If trivial prompts pass but realistic prompts time out, Codex is alive and the prompt/config is too heavy. The Lope adapter should invoke Codex with --ignore-user-config --skip-git-repo-check -s read-only -c 'model_reasoning_effort="low"' so broken MCP startup or high interactive defaults do not poison validator calls. If codex startup shows MCP failures, fix ~/.codex/config.toml separately, but keep Lope's Codex validator config-isolated.
Flags reference
lope team add:
| Flag | Meaning |
|---|
--from-curl "<curl>" | Paste a full curl command. Auto-extracts URL, headers, body; auto-injects {prompt}; infers response_path. Mutually exclusive with --cmd, --url, and --body-json. |
--cmd "..." | Subprocess command. {prompt} substitutes as an argv token. |
--stdin | Pipe prompt via stdin instead of argv. |
--url URL | HTTP endpoint. Implies HTTP type. |
--model NAME | Model field in OpenAI-shape body (required unless --body-json). |
--key-env VAR | Env var holding the API key. Stored as ${VAR} — expanded at call time. With --from-curl, also swaps a literal credential found in the pasted curl. |
--key-header HEADER | Auth header name (default: Authorization). Used with --url, not with --from-curl (the curl already specifies the header). |
--key-prefix PREFIX | Auth token prefix (default: Bearer ). Same scope as --key-header. |
--response-path PATH | JSON dot-path (default: choices.0.message.content). Overrides --from-curl auto-detection. |
--body-json JSON | Raw JSON body — replaces the OpenAI-compatible shape. Mutex with --from-curl. |
--wrap TEMPLATE | Prompt wrapper, e.g. "Respond concisely: {prompt}". |
--timeout SECS | Per-call timeout override. |
--primary | Make this the primary validator. |
--disabled | Save provider but don't add to active validators yet. |
--force | Overwrite an existing provider with the same name. |
Hard rules
- Don't invent providers. If the user hasn't given you a binary path or URL, ask — don't fabricate
openclaw paths or URLs. Wrong config is worse than no config.

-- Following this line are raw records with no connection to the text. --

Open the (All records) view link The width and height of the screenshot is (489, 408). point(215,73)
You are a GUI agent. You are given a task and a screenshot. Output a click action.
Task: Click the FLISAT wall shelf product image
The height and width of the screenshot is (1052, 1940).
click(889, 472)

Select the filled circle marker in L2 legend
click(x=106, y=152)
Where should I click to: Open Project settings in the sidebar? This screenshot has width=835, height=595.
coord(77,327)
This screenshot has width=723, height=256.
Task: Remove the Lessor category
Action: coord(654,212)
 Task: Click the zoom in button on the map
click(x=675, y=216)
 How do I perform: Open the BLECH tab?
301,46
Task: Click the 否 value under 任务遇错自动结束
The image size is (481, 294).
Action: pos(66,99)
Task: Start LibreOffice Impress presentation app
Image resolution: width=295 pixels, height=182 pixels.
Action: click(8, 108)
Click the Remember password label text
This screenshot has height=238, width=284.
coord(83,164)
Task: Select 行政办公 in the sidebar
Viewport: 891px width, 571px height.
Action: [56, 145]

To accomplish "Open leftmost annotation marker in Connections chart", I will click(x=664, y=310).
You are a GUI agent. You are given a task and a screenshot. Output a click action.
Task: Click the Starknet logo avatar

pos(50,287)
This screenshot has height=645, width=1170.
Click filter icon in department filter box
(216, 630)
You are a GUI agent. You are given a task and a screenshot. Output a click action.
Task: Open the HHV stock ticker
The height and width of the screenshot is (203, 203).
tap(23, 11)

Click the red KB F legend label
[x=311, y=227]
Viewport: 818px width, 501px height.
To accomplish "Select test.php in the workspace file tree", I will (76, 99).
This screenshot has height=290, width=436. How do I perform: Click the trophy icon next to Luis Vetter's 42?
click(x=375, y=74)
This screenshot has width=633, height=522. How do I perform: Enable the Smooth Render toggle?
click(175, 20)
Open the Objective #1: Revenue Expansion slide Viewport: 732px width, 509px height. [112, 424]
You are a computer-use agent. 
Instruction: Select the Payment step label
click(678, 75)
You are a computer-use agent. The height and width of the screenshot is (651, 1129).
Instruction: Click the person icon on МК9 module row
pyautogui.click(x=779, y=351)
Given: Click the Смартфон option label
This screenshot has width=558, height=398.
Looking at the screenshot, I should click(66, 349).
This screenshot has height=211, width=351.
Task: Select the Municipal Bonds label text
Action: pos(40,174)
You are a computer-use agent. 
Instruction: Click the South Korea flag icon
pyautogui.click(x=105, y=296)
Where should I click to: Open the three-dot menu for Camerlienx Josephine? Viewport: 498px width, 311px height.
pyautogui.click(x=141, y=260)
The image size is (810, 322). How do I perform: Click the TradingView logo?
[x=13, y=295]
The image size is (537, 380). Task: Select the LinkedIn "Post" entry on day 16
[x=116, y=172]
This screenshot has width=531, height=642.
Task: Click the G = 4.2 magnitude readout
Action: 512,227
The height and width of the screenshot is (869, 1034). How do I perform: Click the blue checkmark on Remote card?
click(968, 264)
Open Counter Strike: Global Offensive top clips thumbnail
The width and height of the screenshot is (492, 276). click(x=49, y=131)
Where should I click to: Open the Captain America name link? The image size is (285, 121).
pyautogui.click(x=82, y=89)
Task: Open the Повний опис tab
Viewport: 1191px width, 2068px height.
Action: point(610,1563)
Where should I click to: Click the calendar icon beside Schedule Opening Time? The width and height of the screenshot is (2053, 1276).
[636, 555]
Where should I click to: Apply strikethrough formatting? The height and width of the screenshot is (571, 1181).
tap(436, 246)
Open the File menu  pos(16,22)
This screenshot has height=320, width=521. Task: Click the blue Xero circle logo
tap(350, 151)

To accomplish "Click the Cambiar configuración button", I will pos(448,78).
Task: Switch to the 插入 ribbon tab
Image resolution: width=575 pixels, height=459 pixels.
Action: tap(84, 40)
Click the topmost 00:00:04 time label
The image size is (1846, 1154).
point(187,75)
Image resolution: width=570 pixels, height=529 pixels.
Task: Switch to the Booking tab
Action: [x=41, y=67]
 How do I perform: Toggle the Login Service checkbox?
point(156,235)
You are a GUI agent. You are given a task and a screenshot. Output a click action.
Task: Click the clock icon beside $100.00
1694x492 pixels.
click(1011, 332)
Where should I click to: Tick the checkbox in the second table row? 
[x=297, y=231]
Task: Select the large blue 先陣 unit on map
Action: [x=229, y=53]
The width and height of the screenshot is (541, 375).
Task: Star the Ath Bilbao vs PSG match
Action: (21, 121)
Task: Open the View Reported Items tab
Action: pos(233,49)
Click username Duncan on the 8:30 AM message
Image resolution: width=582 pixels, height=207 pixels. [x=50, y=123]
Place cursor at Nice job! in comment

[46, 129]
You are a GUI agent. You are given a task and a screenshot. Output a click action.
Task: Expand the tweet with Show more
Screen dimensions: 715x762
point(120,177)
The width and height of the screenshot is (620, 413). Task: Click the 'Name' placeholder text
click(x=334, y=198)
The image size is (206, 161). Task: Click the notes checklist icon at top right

- API keys never in argv or URL.
${VAR} substitution works in headers and body only. This is enforced by _validate_provider_config — a bad config fails fast.
- Built-in names are reserved.
claude, opencode, gemini, codex, aider can't be shadowed. Pick a different name if the user's custom wrapper happens to share one.
--disabled is rare. Default behavior is "add = enable". Only pass --disabled if the user explicitly says "save it but don't use it yet".
- Smoke-test after add. Always tell the user to run
lope team test <name> after a successful add — that's how they confirm the key/URL/binary actually works.